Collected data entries
******

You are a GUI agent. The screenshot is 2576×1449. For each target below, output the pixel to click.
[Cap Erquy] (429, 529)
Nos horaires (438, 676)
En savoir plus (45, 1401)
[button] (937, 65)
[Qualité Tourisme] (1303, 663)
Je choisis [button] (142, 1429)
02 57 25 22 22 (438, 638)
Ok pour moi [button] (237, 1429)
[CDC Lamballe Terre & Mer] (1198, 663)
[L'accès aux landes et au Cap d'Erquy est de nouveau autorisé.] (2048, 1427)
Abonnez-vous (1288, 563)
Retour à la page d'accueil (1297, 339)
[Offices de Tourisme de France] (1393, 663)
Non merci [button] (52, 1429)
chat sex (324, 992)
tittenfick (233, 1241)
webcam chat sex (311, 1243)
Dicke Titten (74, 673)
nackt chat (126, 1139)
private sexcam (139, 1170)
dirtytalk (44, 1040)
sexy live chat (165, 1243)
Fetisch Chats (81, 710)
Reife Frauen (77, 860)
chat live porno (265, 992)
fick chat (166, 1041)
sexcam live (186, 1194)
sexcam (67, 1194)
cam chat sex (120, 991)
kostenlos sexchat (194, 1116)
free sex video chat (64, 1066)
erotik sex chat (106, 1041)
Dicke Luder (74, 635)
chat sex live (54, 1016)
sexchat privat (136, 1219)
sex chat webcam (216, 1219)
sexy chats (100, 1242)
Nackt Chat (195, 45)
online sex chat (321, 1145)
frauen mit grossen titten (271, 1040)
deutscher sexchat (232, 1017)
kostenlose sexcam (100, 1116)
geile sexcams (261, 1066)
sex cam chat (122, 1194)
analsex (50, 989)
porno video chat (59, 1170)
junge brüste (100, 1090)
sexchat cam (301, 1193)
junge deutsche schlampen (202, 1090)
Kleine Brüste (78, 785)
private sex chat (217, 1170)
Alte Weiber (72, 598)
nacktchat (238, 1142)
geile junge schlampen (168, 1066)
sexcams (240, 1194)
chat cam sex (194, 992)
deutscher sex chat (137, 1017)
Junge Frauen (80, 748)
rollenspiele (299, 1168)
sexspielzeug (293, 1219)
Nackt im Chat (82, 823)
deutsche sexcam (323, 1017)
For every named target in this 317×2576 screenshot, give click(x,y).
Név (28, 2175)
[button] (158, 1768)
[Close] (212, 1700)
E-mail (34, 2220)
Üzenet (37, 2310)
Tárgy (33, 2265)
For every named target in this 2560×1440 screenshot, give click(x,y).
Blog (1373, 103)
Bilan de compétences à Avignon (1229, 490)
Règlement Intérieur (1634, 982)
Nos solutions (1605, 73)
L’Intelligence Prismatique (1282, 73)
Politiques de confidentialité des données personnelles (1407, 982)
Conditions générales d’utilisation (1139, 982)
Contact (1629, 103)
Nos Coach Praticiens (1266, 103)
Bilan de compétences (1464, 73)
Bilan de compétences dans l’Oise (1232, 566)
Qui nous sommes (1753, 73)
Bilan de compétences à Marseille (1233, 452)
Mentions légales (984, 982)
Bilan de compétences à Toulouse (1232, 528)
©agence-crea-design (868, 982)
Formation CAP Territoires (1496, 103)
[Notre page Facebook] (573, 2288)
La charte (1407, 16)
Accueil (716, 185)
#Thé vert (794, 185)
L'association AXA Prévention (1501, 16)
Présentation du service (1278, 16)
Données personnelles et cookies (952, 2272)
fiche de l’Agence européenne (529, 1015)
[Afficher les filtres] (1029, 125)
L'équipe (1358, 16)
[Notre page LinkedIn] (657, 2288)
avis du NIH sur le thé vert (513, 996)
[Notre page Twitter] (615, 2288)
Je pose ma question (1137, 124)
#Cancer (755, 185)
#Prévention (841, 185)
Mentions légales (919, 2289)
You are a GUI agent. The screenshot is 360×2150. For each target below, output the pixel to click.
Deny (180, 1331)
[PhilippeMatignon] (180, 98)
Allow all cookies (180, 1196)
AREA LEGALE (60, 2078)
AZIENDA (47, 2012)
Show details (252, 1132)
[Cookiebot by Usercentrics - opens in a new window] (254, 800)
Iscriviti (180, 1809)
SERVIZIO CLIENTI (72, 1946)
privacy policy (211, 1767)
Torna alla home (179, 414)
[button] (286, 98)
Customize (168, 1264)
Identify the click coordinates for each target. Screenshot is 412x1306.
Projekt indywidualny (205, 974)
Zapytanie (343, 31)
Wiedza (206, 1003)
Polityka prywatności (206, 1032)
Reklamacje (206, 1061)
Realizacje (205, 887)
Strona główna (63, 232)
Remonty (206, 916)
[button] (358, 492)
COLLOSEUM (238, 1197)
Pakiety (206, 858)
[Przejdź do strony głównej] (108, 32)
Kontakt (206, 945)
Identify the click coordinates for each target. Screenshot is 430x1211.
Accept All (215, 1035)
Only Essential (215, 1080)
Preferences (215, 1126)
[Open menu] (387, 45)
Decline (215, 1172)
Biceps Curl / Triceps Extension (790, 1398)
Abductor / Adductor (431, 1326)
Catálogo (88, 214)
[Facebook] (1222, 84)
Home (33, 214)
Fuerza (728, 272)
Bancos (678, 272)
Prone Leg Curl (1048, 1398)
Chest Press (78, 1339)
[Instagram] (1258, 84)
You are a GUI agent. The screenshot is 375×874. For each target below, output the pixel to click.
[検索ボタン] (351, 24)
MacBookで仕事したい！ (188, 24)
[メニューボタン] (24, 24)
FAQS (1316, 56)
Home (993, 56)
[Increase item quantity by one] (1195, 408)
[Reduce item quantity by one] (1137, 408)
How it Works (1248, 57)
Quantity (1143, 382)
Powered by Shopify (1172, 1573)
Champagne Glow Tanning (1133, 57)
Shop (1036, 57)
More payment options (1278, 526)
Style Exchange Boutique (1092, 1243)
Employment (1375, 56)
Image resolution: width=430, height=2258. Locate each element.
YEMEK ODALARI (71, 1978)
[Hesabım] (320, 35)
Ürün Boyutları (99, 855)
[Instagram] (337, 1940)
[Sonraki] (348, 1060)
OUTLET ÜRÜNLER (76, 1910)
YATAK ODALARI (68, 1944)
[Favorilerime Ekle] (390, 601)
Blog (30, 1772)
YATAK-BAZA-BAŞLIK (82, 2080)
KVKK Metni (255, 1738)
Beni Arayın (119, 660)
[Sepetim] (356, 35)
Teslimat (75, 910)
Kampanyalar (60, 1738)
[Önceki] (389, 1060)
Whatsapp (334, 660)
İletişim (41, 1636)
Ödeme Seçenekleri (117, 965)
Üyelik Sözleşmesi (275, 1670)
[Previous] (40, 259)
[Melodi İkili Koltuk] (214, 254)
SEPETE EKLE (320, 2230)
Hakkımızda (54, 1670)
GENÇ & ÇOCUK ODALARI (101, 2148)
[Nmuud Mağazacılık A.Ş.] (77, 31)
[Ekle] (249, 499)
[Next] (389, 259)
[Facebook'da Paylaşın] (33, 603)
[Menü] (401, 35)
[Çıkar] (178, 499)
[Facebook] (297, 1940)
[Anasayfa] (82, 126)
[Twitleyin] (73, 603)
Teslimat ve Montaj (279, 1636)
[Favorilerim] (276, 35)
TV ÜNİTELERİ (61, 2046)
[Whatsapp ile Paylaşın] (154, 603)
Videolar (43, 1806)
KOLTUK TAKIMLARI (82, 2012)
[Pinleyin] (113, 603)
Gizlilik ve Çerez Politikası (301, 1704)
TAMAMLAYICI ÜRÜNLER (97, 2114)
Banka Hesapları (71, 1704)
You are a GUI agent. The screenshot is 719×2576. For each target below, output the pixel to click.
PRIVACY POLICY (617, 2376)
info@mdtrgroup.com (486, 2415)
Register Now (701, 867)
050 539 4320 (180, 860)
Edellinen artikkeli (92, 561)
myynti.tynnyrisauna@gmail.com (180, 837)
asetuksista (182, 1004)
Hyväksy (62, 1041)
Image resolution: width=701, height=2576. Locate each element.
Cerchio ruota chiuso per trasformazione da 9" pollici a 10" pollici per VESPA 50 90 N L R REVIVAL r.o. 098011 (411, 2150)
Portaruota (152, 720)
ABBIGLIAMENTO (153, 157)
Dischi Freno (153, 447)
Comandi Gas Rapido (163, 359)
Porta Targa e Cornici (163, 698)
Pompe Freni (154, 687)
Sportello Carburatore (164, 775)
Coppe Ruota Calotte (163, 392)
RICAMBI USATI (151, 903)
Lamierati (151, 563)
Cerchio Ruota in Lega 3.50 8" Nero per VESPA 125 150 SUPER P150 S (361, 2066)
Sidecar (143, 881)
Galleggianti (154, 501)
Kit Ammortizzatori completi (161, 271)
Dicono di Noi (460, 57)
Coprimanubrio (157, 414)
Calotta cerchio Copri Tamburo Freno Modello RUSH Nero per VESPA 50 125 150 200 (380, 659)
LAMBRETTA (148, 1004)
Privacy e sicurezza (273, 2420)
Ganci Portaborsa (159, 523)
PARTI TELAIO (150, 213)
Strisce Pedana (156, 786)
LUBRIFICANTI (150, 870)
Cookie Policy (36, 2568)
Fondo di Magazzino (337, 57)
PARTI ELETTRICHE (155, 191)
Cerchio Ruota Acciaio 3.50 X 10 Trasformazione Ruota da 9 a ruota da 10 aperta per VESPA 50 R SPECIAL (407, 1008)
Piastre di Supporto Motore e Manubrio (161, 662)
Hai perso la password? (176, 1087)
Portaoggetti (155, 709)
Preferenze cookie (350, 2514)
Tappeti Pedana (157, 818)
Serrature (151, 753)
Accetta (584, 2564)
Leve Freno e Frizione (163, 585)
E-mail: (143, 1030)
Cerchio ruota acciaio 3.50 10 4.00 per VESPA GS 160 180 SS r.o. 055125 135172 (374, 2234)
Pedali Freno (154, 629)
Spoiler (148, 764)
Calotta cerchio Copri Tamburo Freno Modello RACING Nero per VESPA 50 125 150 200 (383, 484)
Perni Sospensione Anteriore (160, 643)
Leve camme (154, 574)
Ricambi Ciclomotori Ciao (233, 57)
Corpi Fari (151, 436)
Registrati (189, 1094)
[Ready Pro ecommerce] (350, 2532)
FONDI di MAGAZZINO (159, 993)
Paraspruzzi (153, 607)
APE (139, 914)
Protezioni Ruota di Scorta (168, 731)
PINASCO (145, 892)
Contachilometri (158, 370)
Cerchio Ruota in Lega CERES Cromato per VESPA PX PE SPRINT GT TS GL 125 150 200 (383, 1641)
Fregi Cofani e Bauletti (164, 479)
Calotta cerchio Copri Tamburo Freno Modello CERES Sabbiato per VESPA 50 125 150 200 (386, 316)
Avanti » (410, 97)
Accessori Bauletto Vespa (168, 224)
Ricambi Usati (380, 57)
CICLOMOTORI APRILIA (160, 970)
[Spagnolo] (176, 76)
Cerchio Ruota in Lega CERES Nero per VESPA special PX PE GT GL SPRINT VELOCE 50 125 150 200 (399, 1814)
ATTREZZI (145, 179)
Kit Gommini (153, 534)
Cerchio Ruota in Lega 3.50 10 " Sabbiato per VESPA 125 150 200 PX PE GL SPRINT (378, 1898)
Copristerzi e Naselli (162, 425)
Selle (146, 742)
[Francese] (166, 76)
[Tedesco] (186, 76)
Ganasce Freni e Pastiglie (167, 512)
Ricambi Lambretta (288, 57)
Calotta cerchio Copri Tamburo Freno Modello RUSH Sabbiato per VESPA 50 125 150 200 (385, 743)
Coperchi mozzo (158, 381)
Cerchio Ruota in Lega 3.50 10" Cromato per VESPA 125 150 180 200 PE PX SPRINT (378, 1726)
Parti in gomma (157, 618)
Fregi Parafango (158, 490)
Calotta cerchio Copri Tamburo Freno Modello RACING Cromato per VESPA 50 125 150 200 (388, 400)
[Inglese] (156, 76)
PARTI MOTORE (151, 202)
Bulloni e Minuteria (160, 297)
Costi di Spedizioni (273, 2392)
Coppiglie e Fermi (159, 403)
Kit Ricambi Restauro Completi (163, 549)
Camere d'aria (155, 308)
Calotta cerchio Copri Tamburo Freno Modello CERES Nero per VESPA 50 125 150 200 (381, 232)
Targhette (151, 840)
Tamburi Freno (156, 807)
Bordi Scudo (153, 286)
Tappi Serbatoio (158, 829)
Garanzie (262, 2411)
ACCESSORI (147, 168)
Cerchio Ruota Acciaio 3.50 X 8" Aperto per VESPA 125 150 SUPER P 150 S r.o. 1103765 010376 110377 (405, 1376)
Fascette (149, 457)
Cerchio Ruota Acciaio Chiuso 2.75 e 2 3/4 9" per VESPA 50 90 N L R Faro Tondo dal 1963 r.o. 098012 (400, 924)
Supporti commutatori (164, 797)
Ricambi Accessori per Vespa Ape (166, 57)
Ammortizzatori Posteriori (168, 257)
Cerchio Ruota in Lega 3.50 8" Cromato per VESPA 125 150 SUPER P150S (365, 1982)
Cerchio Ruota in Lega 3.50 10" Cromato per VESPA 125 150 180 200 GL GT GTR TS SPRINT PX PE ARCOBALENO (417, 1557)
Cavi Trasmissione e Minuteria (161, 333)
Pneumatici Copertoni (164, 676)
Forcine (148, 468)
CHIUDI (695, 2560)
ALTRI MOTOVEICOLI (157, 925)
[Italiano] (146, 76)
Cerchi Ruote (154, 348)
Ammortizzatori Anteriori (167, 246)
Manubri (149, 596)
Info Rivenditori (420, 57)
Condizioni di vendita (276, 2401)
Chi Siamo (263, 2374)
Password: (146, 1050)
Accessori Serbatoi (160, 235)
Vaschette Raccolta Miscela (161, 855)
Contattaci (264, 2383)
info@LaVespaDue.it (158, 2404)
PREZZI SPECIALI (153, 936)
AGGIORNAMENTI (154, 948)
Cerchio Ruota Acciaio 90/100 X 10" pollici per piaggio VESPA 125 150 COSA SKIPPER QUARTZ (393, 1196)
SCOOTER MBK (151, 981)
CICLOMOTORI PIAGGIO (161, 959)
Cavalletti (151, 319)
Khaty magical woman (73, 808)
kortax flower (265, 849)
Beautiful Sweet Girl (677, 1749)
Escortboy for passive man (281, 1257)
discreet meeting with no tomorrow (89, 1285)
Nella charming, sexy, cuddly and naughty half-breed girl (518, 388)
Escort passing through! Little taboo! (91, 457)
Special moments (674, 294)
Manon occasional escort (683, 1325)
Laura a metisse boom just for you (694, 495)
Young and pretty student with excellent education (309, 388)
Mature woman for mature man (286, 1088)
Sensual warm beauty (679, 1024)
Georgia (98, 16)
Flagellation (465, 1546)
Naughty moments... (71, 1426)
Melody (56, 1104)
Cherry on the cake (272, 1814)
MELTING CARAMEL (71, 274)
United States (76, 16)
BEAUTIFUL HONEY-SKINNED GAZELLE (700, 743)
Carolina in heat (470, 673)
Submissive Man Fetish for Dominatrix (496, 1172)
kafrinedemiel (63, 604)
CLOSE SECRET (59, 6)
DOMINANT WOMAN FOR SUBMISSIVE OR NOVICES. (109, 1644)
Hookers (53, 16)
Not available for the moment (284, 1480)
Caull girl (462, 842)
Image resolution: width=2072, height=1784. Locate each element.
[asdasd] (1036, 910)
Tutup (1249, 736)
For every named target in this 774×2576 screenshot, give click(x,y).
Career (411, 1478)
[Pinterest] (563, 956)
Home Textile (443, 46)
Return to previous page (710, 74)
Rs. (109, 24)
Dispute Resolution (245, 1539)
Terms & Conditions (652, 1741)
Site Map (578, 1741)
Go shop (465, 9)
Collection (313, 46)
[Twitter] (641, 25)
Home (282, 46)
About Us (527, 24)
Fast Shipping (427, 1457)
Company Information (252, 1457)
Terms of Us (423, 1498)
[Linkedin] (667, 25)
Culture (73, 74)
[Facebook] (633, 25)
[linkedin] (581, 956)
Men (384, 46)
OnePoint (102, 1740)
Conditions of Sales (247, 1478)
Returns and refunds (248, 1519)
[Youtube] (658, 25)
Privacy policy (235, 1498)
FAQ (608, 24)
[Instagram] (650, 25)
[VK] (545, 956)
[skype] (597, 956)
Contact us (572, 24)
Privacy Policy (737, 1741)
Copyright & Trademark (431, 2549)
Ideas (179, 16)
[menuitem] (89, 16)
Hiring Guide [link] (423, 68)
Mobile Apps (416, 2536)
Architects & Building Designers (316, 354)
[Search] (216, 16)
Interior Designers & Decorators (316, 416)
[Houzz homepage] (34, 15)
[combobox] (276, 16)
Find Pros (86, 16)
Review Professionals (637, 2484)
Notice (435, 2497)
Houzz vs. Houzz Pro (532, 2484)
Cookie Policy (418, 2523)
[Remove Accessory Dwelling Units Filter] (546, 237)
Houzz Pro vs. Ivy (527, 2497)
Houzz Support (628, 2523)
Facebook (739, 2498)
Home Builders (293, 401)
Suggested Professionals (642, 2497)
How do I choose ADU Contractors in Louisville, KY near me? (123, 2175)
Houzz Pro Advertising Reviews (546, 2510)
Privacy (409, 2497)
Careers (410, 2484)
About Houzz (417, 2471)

******

An exact copy of the lines above, from the one containing "AGGIORNAMENTI (154, 948)" through the one containing "Special moments (674, 294)", is the whole of the answer.

#### RESULT FOR THIS TASK:
AGGIORNAMENTI (154, 948)
Cerchio Ruota Acciaio 90/100 X 10" pollici per piaggio VESPA 125 150 COSA SKIPPER QUARTZ (393, 1196)
SCOOTER MBK (151, 981)
CICLOMOTORI PIAGGIO (161, 959)
Cavalletti (151, 319)
Khaty magical woman (73, 808)
kortax flower (265, 849)
Beautiful Sweet Girl (677, 1749)
Escortboy for passive man (281, 1257)
discreet meeting with no tomorrow (89, 1285)
Nella charming, sexy, cuddly and naughty half-breed girl (518, 388)
Escort passing through! Little taboo! (91, 457)
Special moments (674, 294)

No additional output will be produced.